Chapter 2 presents the motivation behind this thesis. Chapter 3 presents
the necessary background information as well as introducing the algorithm of
interest. Related works are detailed in Chapter 4. The methodology behind the
optimizations performed is outlined in Chapter 5. The algorithm is discussed at
length in Chapter 6. Implementation details are presented in Chapter 7. The
experimental setup and results are discussed in Chapters 8 and 9, respectively.
Finally, Chapters 10 and 11 present conclusions and future work.
2
CHAPTER 2
Motivation
Runtimes for GenSel are strongly dependent on the number of markers and the
number of observations per marker. Currently, a typical analysis involves hun-
dreds of thousands of observations for tens of thousands of genetic markers. For
the foreseeable future, the number of genetic markers is likely to stay the same.

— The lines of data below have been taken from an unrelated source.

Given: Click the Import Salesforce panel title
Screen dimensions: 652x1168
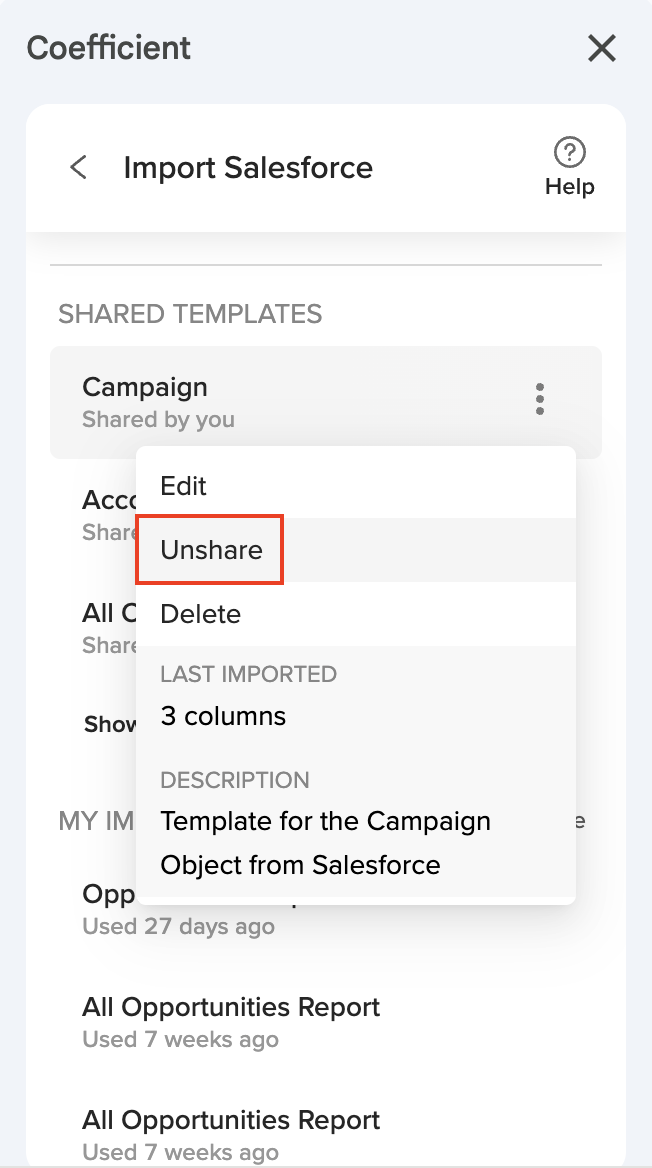Looking at the screenshot, I should pos(248,167).
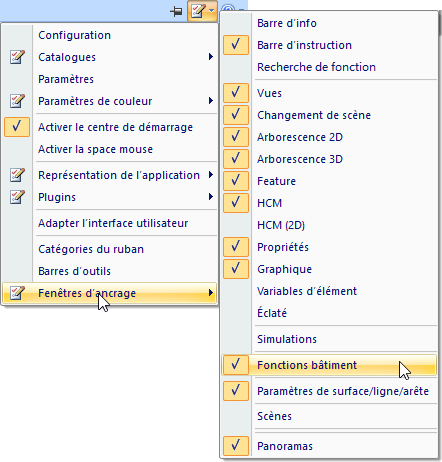Uncheck the Barre d'instruction window
This screenshot has height=462, width=442.
236,45
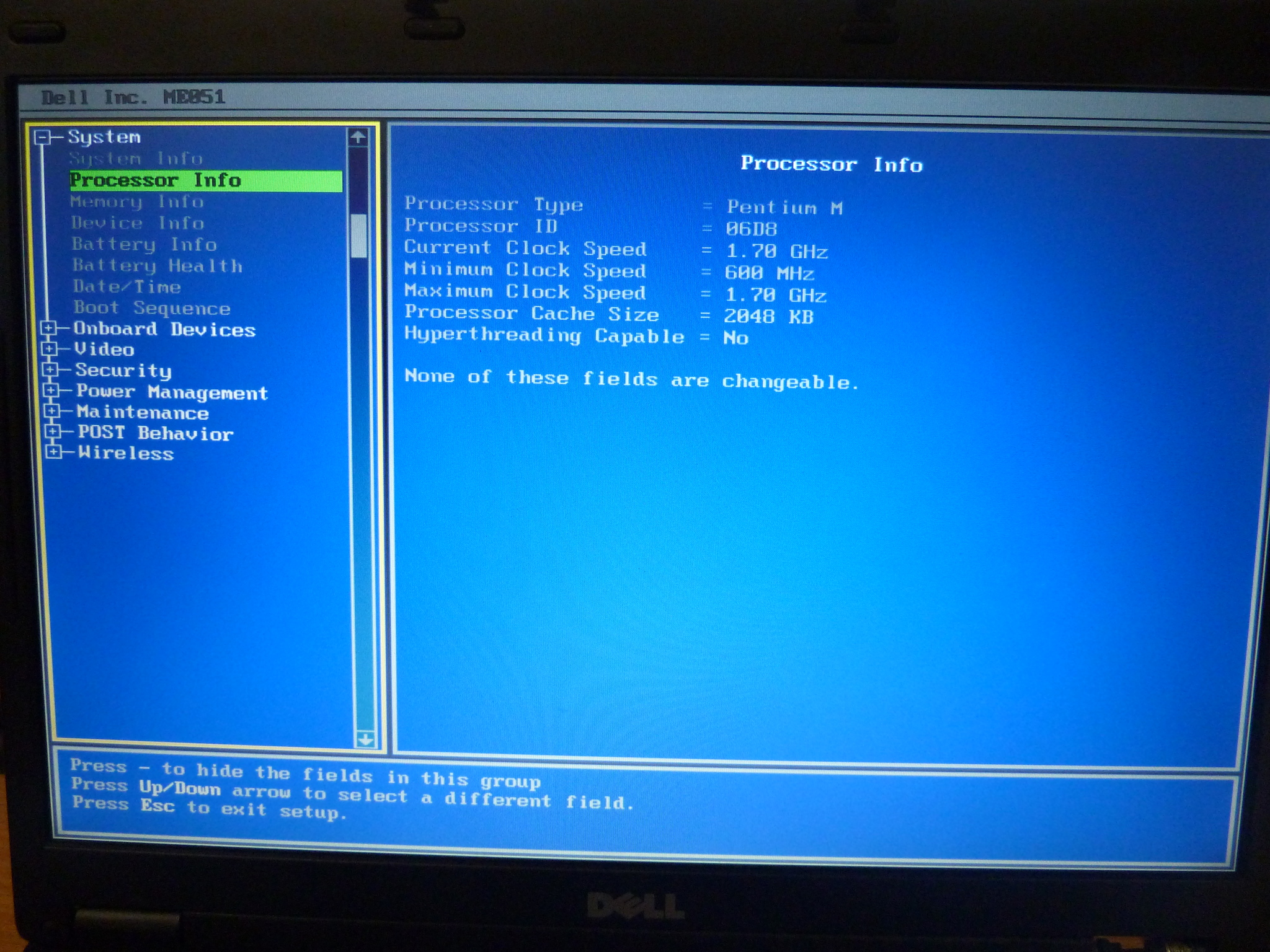The image size is (1270, 952).
Task: Expand the Power Management group
Action: [x=51, y=390]
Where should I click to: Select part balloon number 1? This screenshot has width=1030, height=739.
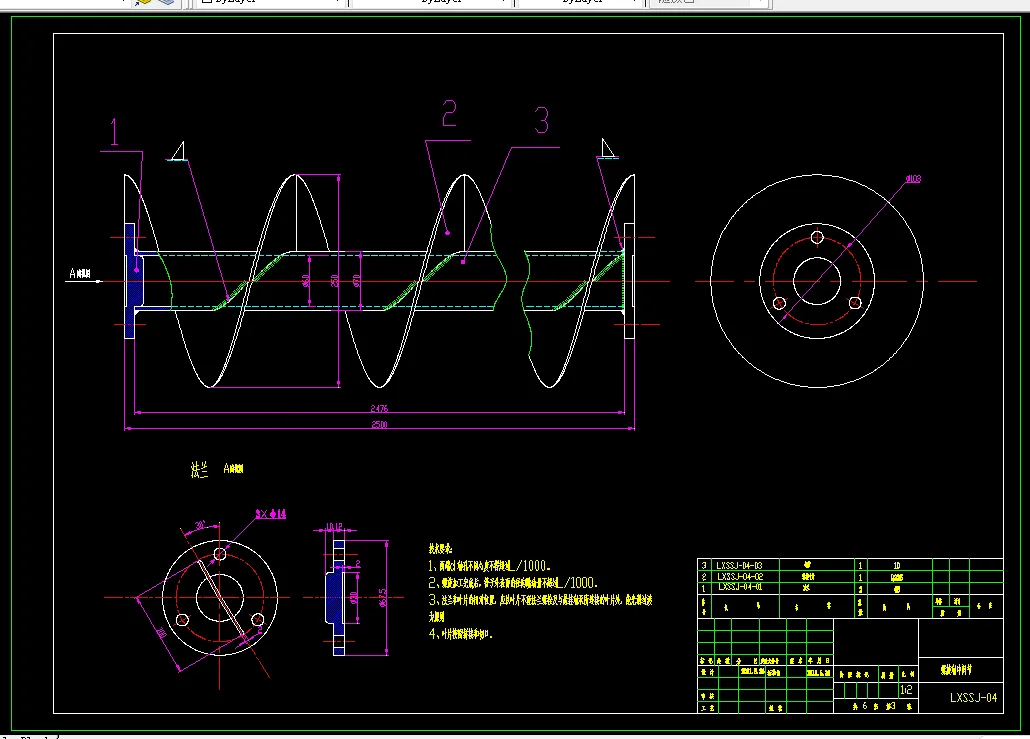115,133
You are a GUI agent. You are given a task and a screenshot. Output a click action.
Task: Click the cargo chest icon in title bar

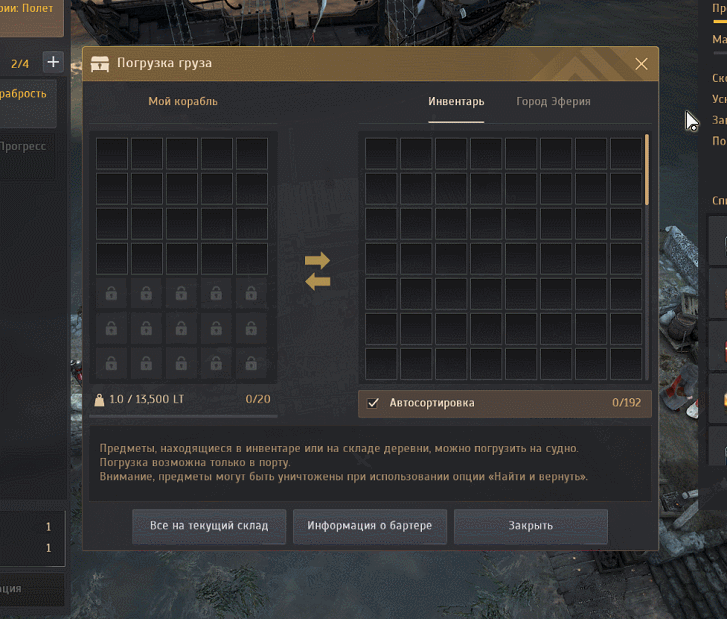point(100,64)
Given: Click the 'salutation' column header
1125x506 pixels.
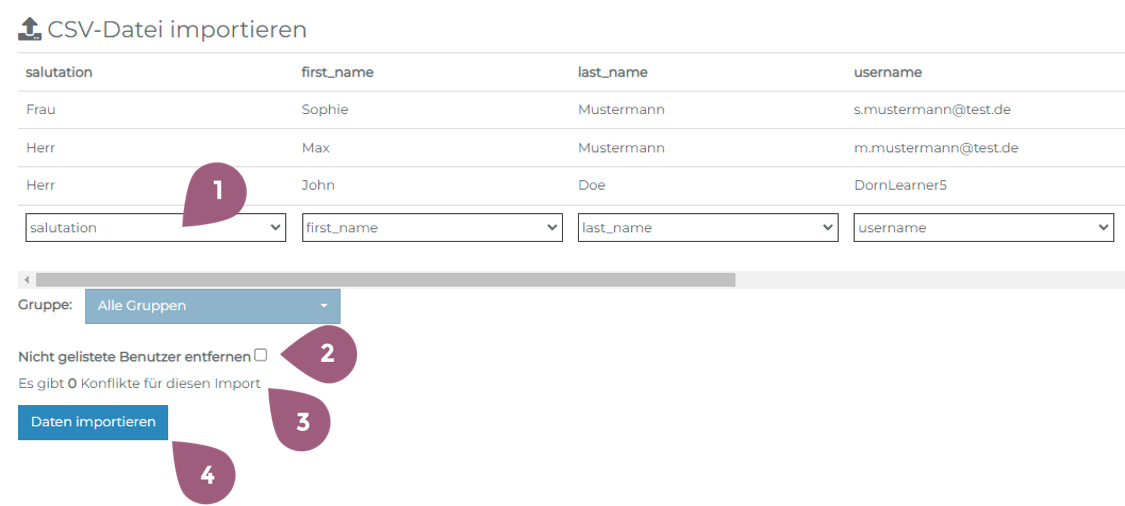Looking at the screenshot, I should click(x=59, y=72).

However, recent technological advances are driving down the cost of genotyping
individuals. This is expected to cause the number of observations to climb as
high as 1,000,000 per marker for a single analysis [10].
While the increase in observations will likely lead to better knowledge of what
genetic markers are informational it will come at the cost of time. As it stands,
GenSel is simply not equipped to perform an analysis at that scale; runtimes
would be measured in days, potentially weeks! It is therefore imperative that
GenSel be optimized to accommodate the expected load.
Optimizing this tool is not as straightforward as it would seem. The statistical
basis from which GenSel makes its predictions is Bayesian inference, implemented
as Gibbs sampler. Gibbs sampling is a Markov chain Monte Carlo (MCMC)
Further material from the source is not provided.